*SET OF TASKS*:
a) Answer these from the bike post, one line each:
(i) In which years does the writer estimate the bike was new?
(ii) What kind of handlebars replaced the drop bars?
(iii) What is the bike's brand?
b) According to the bike post, what did the bike need when it reached the writer? List every item named.

Tuesday, September 11, 2012

A Good Old Bike

I'm not exactly sure how old it is. My best estimate, helped by info I found here, is that it was new in 1978 or 1979. When it came to me it was dusty and needed some tires and cables and attention its owner was unwilling to give it. Did I know someone who could use it? Not offhand, but I knew I'd find somebody. I did know I was the guy who'd take it in and dust it off and get it rolling.

Years ago the bike had drop handlebars and those idiotic extension or "safety" levers that were anything but safe, but somewhere in the years between the bike's manufacture and its finding me, the levers and the drop bars had gone away, replaced by more back-friendly upright bars. The conversion hadn't been complete, however, and the old drop levers were barely stopping the brakes. My pile of things I keep just in case had flat bar levers of the proper vintage and cable pull and now the old Nishiki stops with certainty.

*ENTRIES SUPPLIED*:
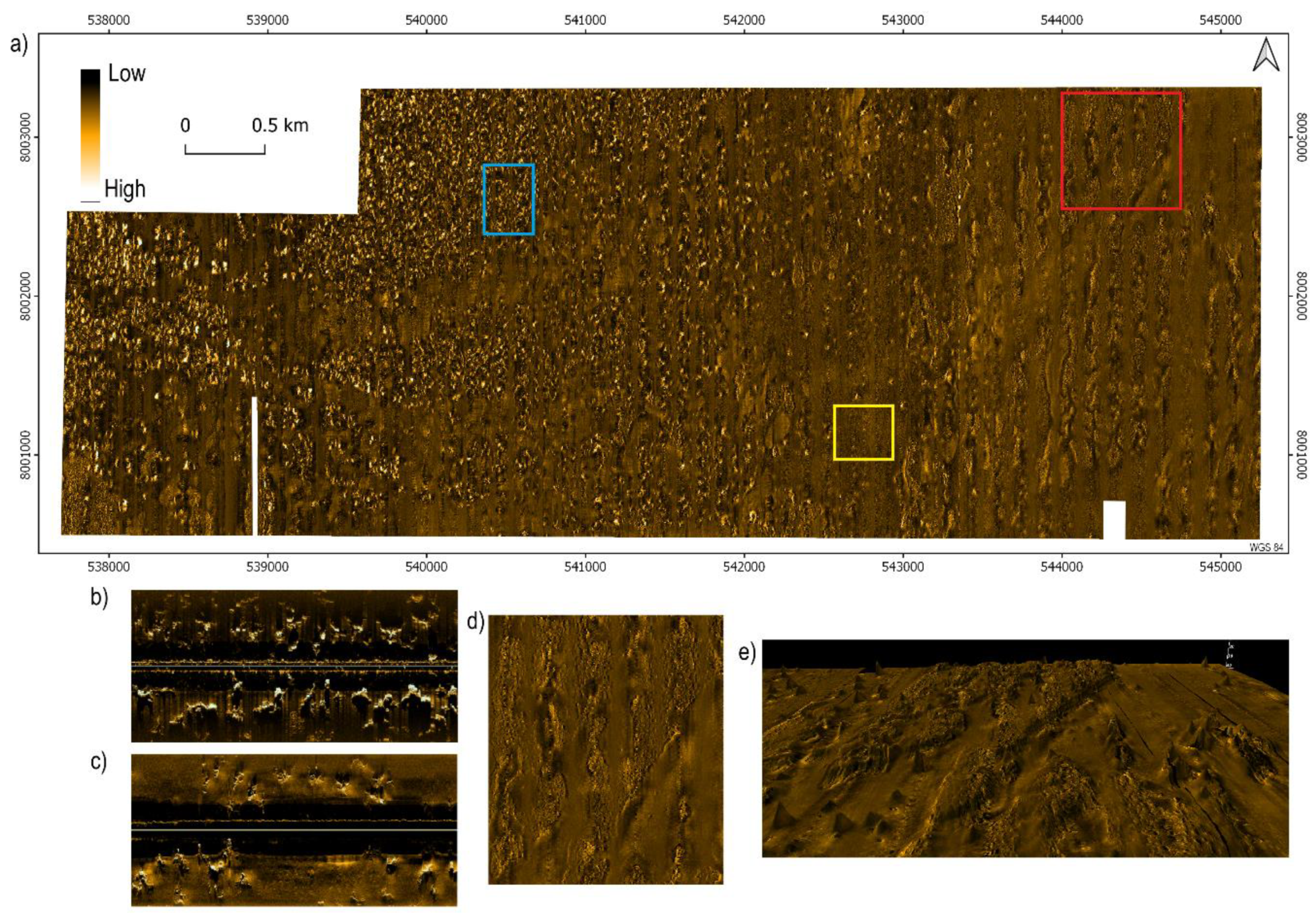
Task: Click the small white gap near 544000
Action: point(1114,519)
...
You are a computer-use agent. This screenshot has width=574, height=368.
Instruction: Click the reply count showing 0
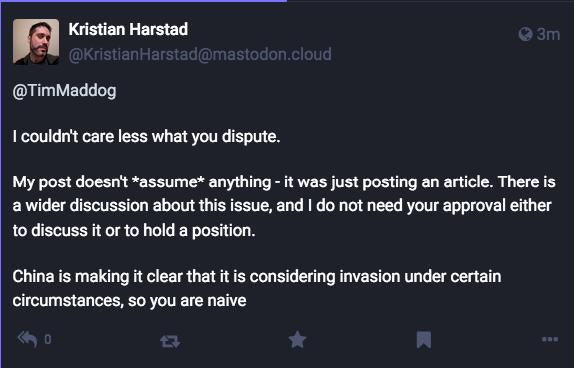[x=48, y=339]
* * *
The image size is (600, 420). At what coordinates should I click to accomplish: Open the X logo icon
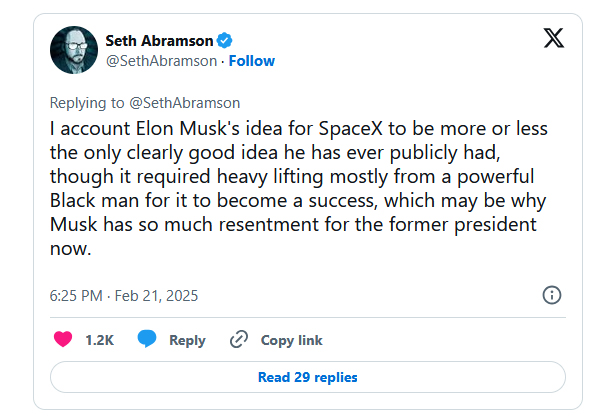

*OUTPUTS IN ORDER*:
a)
(i) 1978 or 1979
(ii) Upright bars
(iii) Nishiki

b)
- Tires
- Cables
- Attention its owner was unwilling to give it